# [RECORDS TO PROCESS]
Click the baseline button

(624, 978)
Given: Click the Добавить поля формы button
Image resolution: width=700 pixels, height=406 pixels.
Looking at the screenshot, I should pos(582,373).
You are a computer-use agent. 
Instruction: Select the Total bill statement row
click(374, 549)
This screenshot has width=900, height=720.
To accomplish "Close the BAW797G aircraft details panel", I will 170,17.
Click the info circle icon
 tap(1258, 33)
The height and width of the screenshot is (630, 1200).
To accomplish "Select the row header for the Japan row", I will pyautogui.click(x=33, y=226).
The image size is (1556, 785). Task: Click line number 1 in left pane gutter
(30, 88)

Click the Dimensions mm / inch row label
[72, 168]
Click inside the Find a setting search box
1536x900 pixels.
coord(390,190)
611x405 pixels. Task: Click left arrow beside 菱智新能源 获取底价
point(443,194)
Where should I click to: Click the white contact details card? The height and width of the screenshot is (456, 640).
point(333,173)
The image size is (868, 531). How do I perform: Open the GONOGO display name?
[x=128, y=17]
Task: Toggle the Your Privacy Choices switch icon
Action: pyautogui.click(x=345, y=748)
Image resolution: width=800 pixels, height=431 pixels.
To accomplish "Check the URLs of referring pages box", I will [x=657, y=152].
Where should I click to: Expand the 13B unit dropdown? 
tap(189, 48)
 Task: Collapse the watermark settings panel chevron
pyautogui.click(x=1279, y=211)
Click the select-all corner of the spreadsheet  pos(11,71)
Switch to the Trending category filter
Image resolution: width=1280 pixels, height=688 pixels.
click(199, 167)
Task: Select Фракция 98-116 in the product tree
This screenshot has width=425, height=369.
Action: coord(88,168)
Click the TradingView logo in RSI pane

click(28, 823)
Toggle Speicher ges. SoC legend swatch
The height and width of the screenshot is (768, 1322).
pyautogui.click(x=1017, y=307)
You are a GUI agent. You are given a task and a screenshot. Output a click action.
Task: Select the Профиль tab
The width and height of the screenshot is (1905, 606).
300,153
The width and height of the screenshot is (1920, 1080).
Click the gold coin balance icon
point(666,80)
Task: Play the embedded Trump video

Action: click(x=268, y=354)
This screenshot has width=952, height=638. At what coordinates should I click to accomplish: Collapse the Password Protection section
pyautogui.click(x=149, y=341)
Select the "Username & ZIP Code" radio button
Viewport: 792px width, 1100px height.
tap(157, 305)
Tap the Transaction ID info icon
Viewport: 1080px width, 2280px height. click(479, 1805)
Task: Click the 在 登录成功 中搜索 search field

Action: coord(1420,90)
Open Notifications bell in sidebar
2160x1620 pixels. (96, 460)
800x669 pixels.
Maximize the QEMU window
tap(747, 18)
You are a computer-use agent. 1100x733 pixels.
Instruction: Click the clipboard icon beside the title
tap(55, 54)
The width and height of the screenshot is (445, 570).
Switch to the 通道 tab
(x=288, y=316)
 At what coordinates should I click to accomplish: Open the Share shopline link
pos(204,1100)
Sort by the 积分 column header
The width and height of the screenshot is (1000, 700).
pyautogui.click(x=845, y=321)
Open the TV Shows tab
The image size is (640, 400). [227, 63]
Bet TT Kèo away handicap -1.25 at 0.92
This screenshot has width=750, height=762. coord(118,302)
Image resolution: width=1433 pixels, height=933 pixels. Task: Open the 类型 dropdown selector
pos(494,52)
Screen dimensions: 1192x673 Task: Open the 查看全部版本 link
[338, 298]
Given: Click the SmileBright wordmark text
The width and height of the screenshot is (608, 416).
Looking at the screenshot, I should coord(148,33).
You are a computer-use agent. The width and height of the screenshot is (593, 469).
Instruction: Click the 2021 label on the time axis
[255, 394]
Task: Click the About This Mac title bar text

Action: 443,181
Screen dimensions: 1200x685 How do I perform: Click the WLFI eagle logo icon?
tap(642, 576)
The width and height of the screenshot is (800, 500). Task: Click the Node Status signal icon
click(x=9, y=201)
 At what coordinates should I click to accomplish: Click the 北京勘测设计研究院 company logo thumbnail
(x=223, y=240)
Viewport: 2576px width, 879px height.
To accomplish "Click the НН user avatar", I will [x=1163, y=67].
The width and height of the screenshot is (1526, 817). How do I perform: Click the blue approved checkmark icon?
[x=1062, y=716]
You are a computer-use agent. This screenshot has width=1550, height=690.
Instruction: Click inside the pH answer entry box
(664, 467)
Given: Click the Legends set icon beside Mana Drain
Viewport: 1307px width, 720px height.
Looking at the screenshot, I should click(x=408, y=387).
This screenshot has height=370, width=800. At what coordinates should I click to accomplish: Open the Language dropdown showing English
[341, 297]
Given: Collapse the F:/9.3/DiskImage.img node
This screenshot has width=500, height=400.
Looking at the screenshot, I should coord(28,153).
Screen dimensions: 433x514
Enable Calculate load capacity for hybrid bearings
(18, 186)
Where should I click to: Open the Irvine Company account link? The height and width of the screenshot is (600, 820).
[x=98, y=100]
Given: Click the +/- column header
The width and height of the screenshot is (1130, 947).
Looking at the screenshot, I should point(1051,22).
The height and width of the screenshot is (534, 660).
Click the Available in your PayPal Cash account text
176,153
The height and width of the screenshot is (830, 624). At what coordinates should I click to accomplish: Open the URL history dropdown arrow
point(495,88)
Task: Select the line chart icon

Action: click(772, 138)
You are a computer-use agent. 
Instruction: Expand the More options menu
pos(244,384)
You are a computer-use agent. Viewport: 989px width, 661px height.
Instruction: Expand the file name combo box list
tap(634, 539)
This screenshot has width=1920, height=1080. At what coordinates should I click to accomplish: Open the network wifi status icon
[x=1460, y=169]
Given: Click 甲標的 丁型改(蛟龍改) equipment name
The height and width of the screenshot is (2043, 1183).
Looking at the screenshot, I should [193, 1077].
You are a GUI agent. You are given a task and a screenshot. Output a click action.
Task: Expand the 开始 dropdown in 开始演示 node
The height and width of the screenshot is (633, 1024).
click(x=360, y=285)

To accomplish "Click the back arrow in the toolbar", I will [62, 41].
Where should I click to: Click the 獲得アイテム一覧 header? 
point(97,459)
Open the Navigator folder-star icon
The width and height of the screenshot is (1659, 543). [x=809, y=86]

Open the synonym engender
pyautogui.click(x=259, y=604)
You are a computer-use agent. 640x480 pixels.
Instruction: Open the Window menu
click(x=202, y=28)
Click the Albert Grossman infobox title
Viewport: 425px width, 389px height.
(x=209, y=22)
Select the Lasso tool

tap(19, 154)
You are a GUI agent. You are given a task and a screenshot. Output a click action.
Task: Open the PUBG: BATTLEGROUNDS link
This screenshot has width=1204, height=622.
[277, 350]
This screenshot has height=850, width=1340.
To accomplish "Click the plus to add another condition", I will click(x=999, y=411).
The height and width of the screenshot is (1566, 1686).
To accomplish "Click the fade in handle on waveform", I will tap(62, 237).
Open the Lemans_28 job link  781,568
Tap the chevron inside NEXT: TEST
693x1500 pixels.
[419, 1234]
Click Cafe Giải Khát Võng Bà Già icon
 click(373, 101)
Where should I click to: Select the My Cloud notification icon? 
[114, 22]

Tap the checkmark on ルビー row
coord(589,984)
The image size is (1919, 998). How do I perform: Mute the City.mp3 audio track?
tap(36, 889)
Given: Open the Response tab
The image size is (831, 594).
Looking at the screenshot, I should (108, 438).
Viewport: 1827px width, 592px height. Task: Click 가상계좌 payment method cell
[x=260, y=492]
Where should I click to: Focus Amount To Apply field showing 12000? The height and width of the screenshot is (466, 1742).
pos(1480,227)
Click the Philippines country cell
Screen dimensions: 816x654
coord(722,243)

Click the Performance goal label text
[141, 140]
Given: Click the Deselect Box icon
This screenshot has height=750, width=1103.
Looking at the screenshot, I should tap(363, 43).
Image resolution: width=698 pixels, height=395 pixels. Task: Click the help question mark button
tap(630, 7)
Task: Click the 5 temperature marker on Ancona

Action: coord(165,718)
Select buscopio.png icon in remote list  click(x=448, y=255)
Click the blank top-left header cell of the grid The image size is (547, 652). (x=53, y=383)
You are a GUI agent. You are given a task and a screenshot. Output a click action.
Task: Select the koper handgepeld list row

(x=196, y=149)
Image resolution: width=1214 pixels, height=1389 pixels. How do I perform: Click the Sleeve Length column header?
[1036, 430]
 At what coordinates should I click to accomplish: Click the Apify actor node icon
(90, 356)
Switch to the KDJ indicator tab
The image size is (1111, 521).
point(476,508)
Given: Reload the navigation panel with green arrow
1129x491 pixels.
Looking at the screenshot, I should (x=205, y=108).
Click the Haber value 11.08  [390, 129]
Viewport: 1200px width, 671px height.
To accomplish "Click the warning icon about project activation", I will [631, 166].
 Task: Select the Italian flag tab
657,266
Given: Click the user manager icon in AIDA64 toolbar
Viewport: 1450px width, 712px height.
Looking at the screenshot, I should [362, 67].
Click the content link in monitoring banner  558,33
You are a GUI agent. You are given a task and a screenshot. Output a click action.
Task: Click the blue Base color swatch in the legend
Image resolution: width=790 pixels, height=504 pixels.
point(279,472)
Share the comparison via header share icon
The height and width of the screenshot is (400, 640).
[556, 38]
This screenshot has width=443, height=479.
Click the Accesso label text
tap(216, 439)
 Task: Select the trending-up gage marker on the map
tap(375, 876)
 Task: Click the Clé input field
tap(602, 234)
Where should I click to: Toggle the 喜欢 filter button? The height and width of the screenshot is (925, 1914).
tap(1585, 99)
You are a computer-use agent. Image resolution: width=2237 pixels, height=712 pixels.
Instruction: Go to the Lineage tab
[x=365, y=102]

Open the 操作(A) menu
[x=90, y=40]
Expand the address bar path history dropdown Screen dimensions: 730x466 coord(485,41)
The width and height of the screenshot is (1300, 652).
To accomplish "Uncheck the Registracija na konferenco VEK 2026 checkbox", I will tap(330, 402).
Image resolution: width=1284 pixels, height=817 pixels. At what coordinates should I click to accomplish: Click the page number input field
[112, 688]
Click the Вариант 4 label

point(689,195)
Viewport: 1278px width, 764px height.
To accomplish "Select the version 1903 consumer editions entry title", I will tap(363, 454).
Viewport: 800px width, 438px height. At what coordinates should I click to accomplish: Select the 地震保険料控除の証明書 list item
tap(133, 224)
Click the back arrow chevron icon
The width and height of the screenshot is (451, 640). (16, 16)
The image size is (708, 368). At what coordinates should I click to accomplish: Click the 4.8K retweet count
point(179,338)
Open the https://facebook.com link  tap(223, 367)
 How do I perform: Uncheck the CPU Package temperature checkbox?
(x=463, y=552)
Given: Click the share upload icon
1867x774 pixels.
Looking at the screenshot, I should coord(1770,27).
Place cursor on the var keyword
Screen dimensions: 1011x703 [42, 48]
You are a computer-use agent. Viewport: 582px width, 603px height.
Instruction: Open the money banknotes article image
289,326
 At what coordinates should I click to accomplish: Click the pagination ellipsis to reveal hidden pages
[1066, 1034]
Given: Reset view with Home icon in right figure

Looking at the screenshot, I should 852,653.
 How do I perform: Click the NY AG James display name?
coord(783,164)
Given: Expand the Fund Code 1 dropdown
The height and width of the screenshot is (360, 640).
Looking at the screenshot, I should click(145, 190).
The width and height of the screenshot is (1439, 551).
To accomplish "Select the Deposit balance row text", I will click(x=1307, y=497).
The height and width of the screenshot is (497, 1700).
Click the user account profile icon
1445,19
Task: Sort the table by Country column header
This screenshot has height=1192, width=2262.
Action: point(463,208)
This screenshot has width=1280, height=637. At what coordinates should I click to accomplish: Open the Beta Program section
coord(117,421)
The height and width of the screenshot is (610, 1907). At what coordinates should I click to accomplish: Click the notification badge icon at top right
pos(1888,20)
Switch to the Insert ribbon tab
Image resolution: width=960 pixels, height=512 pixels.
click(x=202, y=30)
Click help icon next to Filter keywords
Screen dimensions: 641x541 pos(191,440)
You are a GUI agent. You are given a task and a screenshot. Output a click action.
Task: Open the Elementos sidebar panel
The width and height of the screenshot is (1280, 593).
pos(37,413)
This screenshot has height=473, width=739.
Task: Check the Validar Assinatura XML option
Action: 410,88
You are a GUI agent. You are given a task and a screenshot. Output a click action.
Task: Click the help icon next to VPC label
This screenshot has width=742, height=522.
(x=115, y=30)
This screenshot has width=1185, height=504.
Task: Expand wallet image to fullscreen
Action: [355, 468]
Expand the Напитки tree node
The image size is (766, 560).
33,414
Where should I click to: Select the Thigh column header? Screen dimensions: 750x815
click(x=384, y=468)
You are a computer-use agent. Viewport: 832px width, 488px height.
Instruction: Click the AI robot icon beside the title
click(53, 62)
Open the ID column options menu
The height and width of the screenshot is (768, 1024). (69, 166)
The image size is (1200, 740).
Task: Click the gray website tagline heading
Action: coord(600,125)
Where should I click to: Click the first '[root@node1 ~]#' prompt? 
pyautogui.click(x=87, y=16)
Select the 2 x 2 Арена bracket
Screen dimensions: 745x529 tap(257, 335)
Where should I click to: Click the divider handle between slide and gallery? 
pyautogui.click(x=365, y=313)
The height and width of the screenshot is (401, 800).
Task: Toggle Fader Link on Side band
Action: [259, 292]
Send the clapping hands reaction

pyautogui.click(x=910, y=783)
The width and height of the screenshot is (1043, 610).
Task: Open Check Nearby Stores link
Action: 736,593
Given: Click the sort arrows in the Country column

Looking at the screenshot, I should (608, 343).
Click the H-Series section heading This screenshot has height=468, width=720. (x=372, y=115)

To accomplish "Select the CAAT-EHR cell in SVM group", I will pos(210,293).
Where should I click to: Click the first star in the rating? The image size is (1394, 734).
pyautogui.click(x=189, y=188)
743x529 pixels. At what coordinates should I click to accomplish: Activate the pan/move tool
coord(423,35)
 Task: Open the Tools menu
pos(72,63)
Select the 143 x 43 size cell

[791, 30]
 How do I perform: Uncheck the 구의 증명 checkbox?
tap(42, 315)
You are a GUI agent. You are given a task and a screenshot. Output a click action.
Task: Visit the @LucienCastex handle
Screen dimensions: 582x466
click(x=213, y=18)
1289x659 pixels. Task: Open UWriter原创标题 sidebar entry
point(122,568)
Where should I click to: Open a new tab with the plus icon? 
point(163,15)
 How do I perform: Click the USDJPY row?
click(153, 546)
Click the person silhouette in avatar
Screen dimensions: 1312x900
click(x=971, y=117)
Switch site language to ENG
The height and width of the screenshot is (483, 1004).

# [EXERCISE]
Among the lines of the material, find those holding the word "will" and return them.

# [TASK SOLUTION]
To accomplish "Close the BAW797G aircraft details panel", I will 170,17.
To accomplish "Select the row header for the Japan row", I will pyautogui.click(x=33, y=226).
To accomplish "Check the URLs of referring pages box", I will [x=657, y=152].
To accomplish "Click the НН user avatar", I will [x=1163, y=67].
To accomplish "Click the back arrow in the toolbar", I will [62, 41].
To accomplish "Click the plus to add another condition", I will click(x=999, y=411).
To accomplish "Click the fade in handle on waveform", I will tap(62, 237).
To accomplish "Click the warning icon about project activation", I will [631, 166].
To accomplish "Uncheck the Registracija na konferenco VEK 2026 checkbox", I will tap(330, 402).
To accomplish "Select the version 1903 consumer editions entry title", I will tap(363, 454).
To accomplish "Select the Deposit balance row text", I will click(x=1307, y=497).
To accomplish "Select the CAAT-EHR cell in SVM group", I will pos(210,293).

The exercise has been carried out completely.